■ Work instructions: Print the lines of the listing exactly as they appear, starting with the line that contains "Image resolution: width=1024" and going on through the line that contains "Open the app switcher".

■ Given entries:

====

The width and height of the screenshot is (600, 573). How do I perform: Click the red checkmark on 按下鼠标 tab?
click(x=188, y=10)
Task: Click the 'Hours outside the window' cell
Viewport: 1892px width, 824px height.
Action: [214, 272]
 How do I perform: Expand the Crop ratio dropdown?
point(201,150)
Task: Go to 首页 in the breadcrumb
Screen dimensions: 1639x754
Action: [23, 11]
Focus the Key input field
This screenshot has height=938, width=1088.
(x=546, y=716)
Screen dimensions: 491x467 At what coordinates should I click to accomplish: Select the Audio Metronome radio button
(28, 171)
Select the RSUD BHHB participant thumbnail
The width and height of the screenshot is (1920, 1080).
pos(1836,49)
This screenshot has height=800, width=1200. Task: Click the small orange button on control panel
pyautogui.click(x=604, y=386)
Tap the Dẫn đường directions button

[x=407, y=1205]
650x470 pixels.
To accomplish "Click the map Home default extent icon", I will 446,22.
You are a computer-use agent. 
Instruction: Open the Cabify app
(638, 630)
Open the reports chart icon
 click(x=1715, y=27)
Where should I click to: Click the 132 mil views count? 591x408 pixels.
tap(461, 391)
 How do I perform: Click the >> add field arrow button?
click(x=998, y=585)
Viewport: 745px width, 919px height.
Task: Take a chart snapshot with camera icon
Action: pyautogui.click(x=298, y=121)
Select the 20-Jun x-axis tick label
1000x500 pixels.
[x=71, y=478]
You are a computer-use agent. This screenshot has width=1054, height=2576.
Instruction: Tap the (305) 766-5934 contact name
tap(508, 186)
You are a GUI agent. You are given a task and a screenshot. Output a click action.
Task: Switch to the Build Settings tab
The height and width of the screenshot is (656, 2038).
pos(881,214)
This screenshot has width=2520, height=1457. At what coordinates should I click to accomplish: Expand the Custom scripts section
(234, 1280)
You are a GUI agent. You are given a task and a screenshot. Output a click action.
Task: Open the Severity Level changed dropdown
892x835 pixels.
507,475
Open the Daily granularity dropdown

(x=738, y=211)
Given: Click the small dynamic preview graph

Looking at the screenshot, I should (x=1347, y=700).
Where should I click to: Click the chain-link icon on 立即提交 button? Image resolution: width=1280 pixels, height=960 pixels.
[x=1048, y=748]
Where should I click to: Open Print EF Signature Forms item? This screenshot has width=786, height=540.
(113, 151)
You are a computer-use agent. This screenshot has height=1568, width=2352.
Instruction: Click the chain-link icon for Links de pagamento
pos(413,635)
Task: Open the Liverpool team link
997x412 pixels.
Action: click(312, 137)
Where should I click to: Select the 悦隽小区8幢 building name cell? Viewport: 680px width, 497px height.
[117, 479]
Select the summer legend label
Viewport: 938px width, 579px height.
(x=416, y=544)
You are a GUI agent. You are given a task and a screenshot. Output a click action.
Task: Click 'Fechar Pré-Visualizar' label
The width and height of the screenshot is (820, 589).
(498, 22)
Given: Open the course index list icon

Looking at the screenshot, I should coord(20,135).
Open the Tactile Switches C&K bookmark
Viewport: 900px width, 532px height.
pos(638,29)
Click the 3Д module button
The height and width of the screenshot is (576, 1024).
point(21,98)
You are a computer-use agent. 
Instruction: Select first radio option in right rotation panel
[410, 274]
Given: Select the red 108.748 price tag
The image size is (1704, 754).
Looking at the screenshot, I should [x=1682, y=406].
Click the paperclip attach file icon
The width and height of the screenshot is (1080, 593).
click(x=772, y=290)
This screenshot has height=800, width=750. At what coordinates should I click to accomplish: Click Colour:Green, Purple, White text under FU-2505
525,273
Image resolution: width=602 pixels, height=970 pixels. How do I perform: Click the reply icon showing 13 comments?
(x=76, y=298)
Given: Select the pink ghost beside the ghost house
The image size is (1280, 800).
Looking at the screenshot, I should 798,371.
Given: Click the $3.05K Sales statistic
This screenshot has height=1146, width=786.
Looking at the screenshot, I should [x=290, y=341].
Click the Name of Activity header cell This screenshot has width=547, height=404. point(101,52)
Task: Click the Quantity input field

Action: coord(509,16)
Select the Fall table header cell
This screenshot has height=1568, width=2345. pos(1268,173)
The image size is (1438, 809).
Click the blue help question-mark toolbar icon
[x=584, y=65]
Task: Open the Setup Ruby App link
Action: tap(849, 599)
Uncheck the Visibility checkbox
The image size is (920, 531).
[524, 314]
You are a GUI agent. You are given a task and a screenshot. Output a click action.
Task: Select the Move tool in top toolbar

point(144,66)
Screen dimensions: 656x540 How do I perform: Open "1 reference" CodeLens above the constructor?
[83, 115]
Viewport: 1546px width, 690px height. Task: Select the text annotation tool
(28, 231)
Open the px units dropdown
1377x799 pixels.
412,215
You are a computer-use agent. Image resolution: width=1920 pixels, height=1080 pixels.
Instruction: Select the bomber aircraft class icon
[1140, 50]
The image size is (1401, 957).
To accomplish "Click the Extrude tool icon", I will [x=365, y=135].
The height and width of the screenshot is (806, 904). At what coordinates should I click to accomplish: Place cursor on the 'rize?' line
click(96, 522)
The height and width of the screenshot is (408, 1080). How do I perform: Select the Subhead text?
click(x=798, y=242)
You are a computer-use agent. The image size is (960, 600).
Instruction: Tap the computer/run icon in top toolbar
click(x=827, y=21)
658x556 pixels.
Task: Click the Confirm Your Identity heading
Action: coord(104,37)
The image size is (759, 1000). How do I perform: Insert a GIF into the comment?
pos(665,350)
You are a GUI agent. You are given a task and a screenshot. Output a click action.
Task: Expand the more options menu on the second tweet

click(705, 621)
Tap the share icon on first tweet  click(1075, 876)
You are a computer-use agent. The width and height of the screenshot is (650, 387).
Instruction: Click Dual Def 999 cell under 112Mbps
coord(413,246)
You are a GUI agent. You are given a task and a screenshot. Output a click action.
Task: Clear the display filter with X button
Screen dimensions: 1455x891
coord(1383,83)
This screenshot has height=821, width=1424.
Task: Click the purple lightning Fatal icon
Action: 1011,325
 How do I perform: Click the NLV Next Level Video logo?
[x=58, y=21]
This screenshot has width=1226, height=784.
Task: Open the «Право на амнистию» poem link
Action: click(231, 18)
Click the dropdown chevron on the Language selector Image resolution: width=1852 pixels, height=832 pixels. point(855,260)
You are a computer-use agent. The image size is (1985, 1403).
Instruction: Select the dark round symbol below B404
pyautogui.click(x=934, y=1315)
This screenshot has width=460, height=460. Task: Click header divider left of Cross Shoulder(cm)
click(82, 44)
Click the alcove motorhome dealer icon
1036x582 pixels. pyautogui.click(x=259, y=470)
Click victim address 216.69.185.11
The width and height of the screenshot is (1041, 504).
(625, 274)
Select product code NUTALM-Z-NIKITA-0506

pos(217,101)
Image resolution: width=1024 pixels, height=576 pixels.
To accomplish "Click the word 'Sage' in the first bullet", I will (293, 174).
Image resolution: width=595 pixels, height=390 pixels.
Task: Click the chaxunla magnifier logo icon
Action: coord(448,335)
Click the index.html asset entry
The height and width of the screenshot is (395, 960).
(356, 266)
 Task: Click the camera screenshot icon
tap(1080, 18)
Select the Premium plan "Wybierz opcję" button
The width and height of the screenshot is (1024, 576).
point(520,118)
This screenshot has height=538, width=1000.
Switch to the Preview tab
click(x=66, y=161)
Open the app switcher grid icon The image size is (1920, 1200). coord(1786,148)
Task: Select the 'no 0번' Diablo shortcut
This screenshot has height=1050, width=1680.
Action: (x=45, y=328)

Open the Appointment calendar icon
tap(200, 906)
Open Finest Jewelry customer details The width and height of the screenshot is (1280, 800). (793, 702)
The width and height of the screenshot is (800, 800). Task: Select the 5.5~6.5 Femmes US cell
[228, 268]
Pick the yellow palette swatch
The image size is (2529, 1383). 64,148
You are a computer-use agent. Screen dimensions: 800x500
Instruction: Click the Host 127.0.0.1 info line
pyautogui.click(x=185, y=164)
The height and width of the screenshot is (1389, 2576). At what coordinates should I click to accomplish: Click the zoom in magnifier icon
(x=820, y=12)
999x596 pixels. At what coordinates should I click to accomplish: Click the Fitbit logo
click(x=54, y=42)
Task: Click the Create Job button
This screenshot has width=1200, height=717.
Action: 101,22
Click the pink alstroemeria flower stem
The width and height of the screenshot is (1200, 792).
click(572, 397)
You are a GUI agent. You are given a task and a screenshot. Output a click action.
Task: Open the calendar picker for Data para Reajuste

====

■ Finished answer:
Image resolution: width=1024 pixels, height=576 pixels.
To accomplish "Click the word 'Sage' in the first bullet", I will (293, 174).
Image resolution: width=595 pixels, height=390 pixels.
Task: Click the chaxunla magnifier logo icon
Action: coord(448,335)
Click the index.html asset entry
The height and width of the screenshot is (395, 960).
(356, 266)
 Task: Click the camera screenshot icon
tap(1080, 18)
Select the Premium plan "Wybierz opcję" button
The width and height of the screenshot is (1024, 576).
point(520,118)
This screenshot has height=538, width=1000.
Switch to the Preview tab
click(x=66, y=161)
Open the app switcher grid icon The image size is (1920, 1200). coord(1786,148)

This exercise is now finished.